KPPOD: Pilkada Harus Langsung Sesuai Prinsip Otonomi Daerah

KPPOD menilai pemilihan pejabat publik harus mendengar rakyat.

Rep: Mimi Kartika / Red: Ratna Puspita
Direktur Eksekutif Komite Pemantauan Pelaksanaan Otonomi Daerah (KPPOD) Robert Endi Jaweng
Foto: Republika/Mimi Kartika
Direktur Eksekutif Komite Pemantauan Pelaksanaan Otonomi Daerah (KPPOD) Robert Endi Jaweng

REPUBLIKA.CO.ID, JAKARTA -- Direktur Eksekutif Komite Pemantauan Pelaksanaan Otonomi Daerah (KPPOD) Robert Endi Jaweng mengatakan, pemilihan kepala daerah (pilkada) harus dilakukan secara langsung. Hal tersebut sesuai prinsip otonomi daerah (otda) dan demokrasi.
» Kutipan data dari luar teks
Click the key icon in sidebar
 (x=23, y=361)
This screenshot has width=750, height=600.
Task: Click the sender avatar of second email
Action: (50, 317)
Menurut dia, pelaksanaan pilkada harus mendengar suara rakyat. "Ini eranya otonomi demokrasi yang itu intinya adalah mendengar rakyat dalam pemilihan pejabat publik dan mendengar pada saat pembuatan kebijakan publik," ujar Robert saat dihubungi Republika, Selasa (12/11).

Baca Juga

Ia menuturkan, dari kaca mata otonomi daerah perlu dilihat bahwa pemimpin daerah yang dihasilkan pilkada harus bisa bekerja dan tidak melakukan tindakan korupsi. Kepala daerah yang juga berintegritas membangun daerahnya demi kesejahteraan warganya. 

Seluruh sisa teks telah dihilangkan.